Par Mickabenda @judaicine
Enfants train Kasztner

La réalisatrice américaine Gaylen Ross raconte cette histoire de meurtre, d’intrigue et d’héroïsme au travers des efforts désespérés de la fille unique de Kasztner pour réhabiliter son père, et du témoignage de l’un des assassins, qui rompt pour la première fois le silence sur cette nuit où il appuya sur la détente et tua le Juif qui négocia avec les nazis.

Peu d’histoires vraies sont faites à la fois d’une énigme historique, d’un thriller judiciaire, d’un meurtre politique et d’une saga familiale.
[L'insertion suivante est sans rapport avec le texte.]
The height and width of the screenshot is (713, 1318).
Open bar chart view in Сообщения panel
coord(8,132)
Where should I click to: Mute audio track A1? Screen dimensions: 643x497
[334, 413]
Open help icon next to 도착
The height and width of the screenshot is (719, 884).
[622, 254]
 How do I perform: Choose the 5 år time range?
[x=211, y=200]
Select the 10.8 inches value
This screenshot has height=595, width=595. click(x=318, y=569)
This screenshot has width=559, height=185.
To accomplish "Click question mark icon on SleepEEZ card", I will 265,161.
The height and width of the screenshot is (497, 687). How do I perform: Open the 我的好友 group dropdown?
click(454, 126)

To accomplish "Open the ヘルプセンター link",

Pourtant, on trouve tout cela dans l’histoire controversée de Reszo Kasztner. Dans la Hongrie occupée par les nazis, Kasztner, un Juif, osa négocier face à face avec l’architecte de la solution finale, Adolf Eichmann.
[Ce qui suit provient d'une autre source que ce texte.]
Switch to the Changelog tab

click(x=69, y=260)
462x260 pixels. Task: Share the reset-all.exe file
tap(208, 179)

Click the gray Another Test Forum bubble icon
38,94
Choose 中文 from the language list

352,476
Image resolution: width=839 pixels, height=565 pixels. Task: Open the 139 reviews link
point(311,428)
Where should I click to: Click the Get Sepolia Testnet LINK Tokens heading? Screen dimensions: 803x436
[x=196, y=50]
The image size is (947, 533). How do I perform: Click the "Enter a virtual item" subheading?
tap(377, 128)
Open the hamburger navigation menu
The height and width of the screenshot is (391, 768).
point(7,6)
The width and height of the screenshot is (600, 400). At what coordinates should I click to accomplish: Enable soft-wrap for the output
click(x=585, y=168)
Alors que la machine de mort nazie tournait à plein régime – 12000 personnes mouraient chaque jour à Auschwitz -, Kasztner réussit à négocier le sauvetage, par train, de 1684 Juifs de Budapest et marchanda pour tenter d’en sauver des dizaines de milliers d’autres.

Pourtant, on l’accusa d’avoir provoqué la mort de centaines de milliers de Juifs en ne révélant pas certaines informations cruciales à propos des camps de la mort d’Auschwitz.
Après son succès critique au festival international du film de Toronto en 2008 et un succès sans précédent pour sa sortie en salles en Israël, le film de la réalisatrice américaine Gaylen Ross, Le Juif qui négocia avec les nazis, arrive en France et pose la question : Rezso Kasztner est-il un héros qui a sauvé des Juifs ou bien un salaud de mèche avec les nazis ?
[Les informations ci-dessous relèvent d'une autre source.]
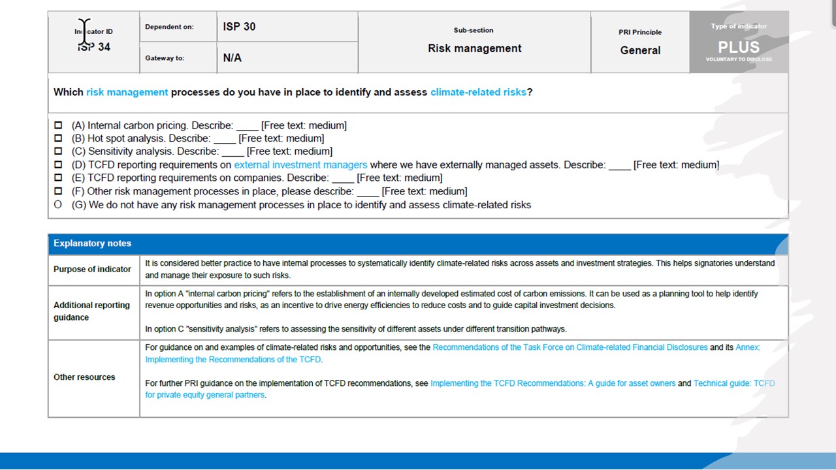
Task: Click the free text blank after Hot spot analysis
Action: tap(225, 139)
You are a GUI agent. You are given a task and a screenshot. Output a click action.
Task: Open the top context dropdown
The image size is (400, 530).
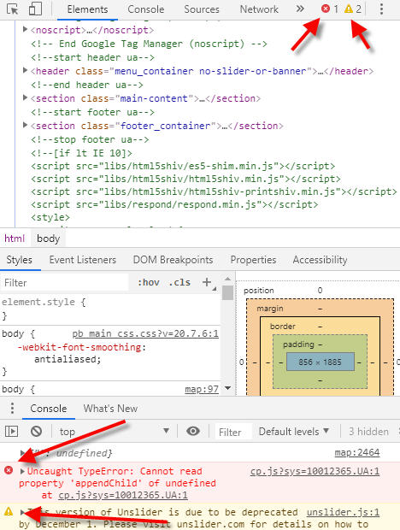114,432
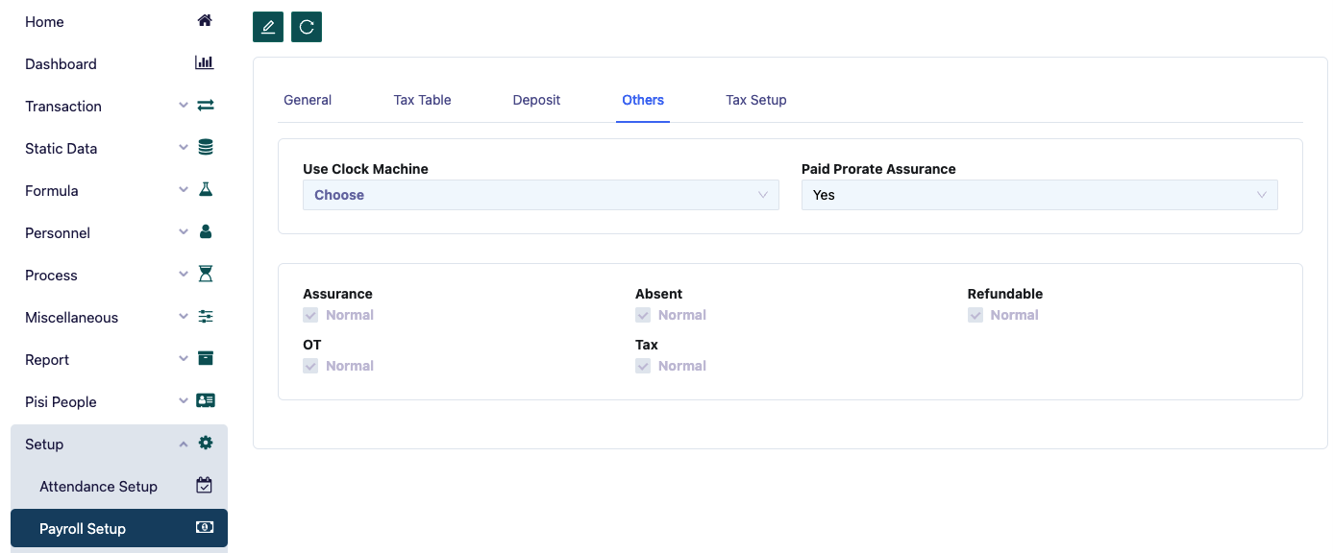Screen dimensions: 1333x553
Task: Click the edit pencil icon button
Action: pos(268,27)
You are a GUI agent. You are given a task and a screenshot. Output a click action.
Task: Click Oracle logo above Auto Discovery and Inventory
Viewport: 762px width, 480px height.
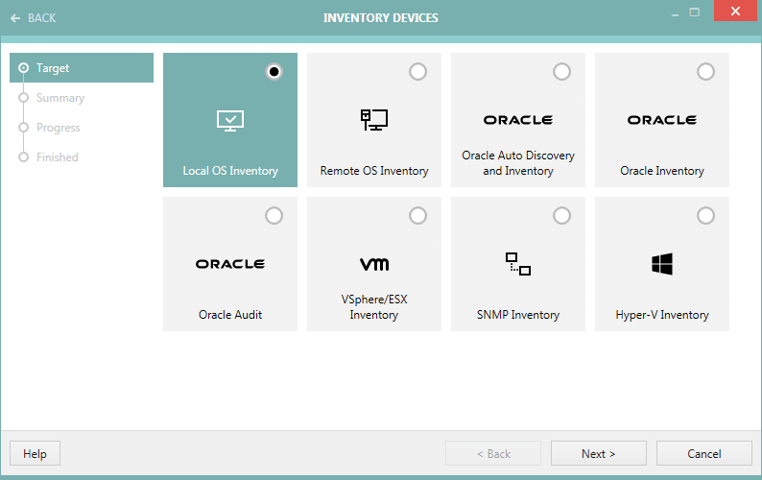[518, 120]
Le film sera présenté en avant-première dans le cadre du festival du film israélien de Paris et à partir du 4 avril dans les salles.
En découvrant le récit du procès enflammé contre Kasztner, les révélations saisissantes de son assassin Ze’ev Eckstein et la rencontre bouleversante entre sa fille Zsuzsi et ce dernier, le public a l’occasion de décider de l’héritage de cet homme oublié.

« L’histoire de Kasztner ressemble à une tragédie grecque ou shakespearienne, par son aspect universel et intemporel. Ce fut une tragédie de la passion, dans les deux camps », explique Gaylen Ross, qui a mis 8 ans à réaliser son film. Ce qui reste inconnu, c’est ce que Kasztner a promis – si seulement il a effectivement promis quelque chose – pour assurer la réussite de ce sauvetage inouï.
« Que l’on pense que Kasztner a bien ou mal agi, le film montre qu’il ne doit pas être effacé de l’Histoire. Des milliers de Juifs – plus nombreux encore que ceux sauvés par Schindler – ont survécu grâce à ses efforts pour les sauver et il reste peu de temps à ceux qui sont toujours vivants pour faire connaître leur incroyable histoire. Il faut que leur voix soit entendue ».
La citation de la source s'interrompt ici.